- _RECORDS SUPPLIED_
▼

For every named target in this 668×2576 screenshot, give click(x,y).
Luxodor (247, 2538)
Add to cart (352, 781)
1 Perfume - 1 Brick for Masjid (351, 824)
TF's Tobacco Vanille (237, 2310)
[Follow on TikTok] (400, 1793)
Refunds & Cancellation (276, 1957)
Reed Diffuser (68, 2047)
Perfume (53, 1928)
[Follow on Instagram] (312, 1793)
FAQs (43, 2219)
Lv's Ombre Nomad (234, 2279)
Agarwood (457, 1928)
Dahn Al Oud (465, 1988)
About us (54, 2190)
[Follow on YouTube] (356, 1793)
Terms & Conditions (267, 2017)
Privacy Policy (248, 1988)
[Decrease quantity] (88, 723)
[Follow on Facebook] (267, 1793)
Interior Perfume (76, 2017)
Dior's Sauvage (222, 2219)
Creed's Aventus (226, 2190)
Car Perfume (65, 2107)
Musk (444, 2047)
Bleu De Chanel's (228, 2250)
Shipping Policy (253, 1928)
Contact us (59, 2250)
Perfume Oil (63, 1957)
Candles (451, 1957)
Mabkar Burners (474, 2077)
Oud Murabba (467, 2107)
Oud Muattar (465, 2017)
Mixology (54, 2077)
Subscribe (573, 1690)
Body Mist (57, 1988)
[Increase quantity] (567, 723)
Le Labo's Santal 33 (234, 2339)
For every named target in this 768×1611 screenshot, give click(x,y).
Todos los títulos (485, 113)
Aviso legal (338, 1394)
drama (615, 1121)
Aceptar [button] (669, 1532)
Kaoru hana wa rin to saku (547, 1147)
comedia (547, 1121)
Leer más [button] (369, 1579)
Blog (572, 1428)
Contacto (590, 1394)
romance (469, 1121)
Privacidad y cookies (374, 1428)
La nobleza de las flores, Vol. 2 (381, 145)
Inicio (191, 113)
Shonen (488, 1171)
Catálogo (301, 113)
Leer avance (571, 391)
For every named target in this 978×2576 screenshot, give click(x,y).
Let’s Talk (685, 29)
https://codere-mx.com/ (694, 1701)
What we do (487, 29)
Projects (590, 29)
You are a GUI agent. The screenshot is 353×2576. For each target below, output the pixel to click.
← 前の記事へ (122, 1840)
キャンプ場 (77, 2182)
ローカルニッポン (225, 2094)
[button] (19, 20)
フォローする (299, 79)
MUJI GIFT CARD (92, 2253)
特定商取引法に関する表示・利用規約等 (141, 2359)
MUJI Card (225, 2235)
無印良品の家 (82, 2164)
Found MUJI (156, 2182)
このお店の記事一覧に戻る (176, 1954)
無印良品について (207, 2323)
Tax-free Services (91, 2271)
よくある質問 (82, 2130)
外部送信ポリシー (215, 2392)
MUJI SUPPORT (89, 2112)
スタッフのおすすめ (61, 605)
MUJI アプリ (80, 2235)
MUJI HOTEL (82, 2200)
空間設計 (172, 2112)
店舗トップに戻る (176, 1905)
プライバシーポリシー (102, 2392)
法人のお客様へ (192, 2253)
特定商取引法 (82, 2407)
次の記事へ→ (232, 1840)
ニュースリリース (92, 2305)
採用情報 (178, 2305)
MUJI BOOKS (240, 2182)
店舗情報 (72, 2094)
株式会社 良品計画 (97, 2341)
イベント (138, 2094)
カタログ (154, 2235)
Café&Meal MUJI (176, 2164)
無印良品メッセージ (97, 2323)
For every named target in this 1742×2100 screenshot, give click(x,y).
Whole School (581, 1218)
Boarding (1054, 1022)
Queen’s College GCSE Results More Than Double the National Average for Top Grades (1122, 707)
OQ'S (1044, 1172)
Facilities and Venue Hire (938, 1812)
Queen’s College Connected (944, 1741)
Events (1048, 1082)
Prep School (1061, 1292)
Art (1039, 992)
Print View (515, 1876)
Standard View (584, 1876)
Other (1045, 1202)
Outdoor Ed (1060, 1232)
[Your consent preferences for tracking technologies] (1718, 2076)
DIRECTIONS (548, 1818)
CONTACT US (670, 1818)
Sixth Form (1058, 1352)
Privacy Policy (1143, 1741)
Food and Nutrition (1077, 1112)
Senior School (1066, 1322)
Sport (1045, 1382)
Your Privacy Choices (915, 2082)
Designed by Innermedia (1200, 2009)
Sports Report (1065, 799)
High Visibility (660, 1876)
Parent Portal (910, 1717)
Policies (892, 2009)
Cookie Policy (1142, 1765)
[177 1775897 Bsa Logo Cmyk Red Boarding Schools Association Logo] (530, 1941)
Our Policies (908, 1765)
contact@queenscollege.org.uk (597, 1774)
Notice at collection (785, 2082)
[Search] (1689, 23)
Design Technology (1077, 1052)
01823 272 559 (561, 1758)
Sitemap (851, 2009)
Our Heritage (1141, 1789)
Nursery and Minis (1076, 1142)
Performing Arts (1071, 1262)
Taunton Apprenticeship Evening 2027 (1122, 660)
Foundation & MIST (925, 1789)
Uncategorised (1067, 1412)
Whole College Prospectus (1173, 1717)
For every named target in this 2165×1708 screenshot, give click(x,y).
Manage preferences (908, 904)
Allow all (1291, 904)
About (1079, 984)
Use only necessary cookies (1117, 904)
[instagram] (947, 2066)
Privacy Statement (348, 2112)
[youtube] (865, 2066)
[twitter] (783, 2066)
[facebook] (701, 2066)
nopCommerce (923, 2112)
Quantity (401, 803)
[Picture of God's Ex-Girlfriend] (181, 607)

▲

- _PROBLEM REQUIREMENTS_
Transcribe the whole listing above, keeping each line exactly as written.

- _OUTPUT FOR THIS TASK_
For every named target in this 668×2576 screenshot, give click(x,y).
Luxodor (247, 2538)
Add to cart (352, 781)
1 Perfume - 1 Brick for Masjid (351, 824)
TF's Tobacco Vanille (237, 2310)
[Follow on TikTok] (400, 1793)
Refunds & Cancellation (276, 1957)
Reed Diffuser (68, 2047)
Perfume (53, 1928)
[Follow on Instagram] (312, 1793)
FAQs (43, 2219)
Lv's Ombre Nomad (234, 2279)
Agarwood (457, 1928)
Dahn Al Oud (465, 1988)
About us (54, 2190)
[Follow on YouTube] (356, 1793)
Terms & Conditions (267, 2017)
Privacy Policy (248, 1988)
[Decrease quantity] (88, 723)
[Follow on Facebook] (267, 1793)
Interior Perfume (76, 2017)
Dior's Sauvage (222, 2219)
Creed's Aventus (226, 2190)
Car Perfume (65, 2107)
Musk (444, 2047)
Bleu De Chanel's (228, 2250)
Shipping Policy (253, 1928)
Contact us (59, 2250)
Perfume Oil (63, 1957)
Candles (451, 1957)
Mabkar Burners (474, 2077)
Oud Murabba (467, 2107)
Oud Muattar (465, 2017)
Mixology (54, 2077)
Subscribe (573, 1690)
Body Mist (57, 1988)
[Increase quantity] (567, 723)
Le Labo's Santal 33 (234, 2339)
For every named target in this 768×1611 screenshot, give click(x,y).
Todos los títulos (485, 113)
Aviso legal (338, 1394)
drama (615, 1121)
Aceptar [button] (669, 1532)
Kaoru hana wa rin to saku (547, 1147)
comedia (547, 1121)
Leer más [button] (369, 1579)
Blog (572, 1428)
Contacto (590, 1394)
romance (469, 1121)
Privacidad y cookies (374, 1428)
La nobleza de las flores, Vol. 2 (381, 145)
Inicio (191, 113)
Shonen (488, 1171)
Catálogo (301, 113)
Leer avance (571, 391)
For every named target in this 978×2576 screenshot, give click(x,y).
Let’s Talk (685, 29)
https://codere-mx.com/ (694, 1701)
What we do (487, 29)
Projects (590, 29)
You are a GUI agent. The screenshot is 353×2576. For each target below, output the pixel to click.
← 前の記事へ (122, 1840)
キャンプ場 (77, 2182)
ローカルニッポン (225, 2094)
[button] (19, 20)
フォローする (299, 79)
MUJI GIFT CARD (92, 2253)
特定商取引法に関する表示・利用規約等 (141, 2359)
MUJI Card (225, 2235)
無印良品の家 (82, 2164)
Found MUJI (156, 2182)
このお店の記事一覧に戻る (176, 1954)
無印良品について (207, 2323)
Tax-free Services (91, 2271)
よくある質問 (82, 2130)
外部送信ポリシー (215, 2392)
MUJI SUPPORT (89, 2112)
スタッフのおすすめ (61, 605)
MUJI アプリ (80, 2235)
MUJI HOTEL (82, 2200)
空間設計 (172, 2112)
店舗トップに戻る (176, 1905)
プライバシーポリシー (102, 2392)
法人のお客様へ (192, 2253)
特定商取引法 (82, 2407)
次の記事へ→ (232, 1840)
ニュースリリース (92, 2305)
採用情報 (178, 2305)
MUJI BOOKS (240, 2182)
店舗情報 (72, 2094)
株式会社 良品計画 (97, 2341)
イベント (138, 2094)
カタログ (154, 2235)
Café&Meal MUJI (176, 2164)
無印良品メッセージ (97, 2323)
For every named target in this 1742×2100 screenshot, give click(x,y).
Whole School (581, 1218)
Boarding (1054, 1022)
Queen’s College GCSE Results More Than Double the National Average for Top Grades (1122, 707)
OQ'S (1044, 1172)
Facilities and Venue Hire (938, 1812)
Queen’s College Connected (944, 1741)
Events (1048, 1082)
Prep School (1061, 1292)
Art (1039, 992)
Print View (515, 1876)
Standard View (584, 1876)
Other (1045, 1202)
Outdoor Ed (1060, 1232)
[Your consent preferences for tracking technologies] (1718, 2076)
DIRECTIONS (548, 1818)
CONTACT US (670, 1818)
Sixth Form (1058, 1352)
Privacy Policy (1143, 1741)
Food and Nutrition (1077, 1112)
Senior School (1066, 1322)
Sport (1045, 1382)
Your Privacy Choices (915, 2082)
Designed by Innermedia (1200, 2009)
Sports Report (1065, 799)
High Visibility (660, 1876)
Parent Portal (910, 1717)
Policies (892, 2009)
Cookie Policy (1142, 1765)
[177 1775897 Bsa Logo Cmyk Red Boarding Schools Association Logo] (530, 1941)
Our Policies (908, 1765)
contact@queenscollege.org.uk (597, 1774)
Notice at collection (785, 2082)
[Search] (1689, 23)
Design Technology (1077, 1052)
01823 272 559 (561, 1758)
Sitemap (851, 2009)
Our Heritage (1141, 1789)
Nursery and Minis (1076, 1142)
Performing Arts (1071, 1262)
Taunton Apprenticeship Evening 2027 (1122, 660)
Foundation & MIST (925, 1789)
Uncategorised (1067, 1412)
Whole College Prospectus (1173, 1717)
For every named target in this 2165×1708 screenshot, give click(x,y).
Manage preferences (908, 904)
Allow all (1291, 904)
About (1079, 984)
Use only necessary cookies (1117, 904)
[instagram] (947, 2066)
Privacy Statement (348, 2112)
[youtube] (865, 2066)
[twitter] (783, 2066)
[facebook] (701, 2066)
nopCommerce (923, 2112)
Quantity (401, 803)
[Picture of God's Ex-Girlfriend] (181, 607)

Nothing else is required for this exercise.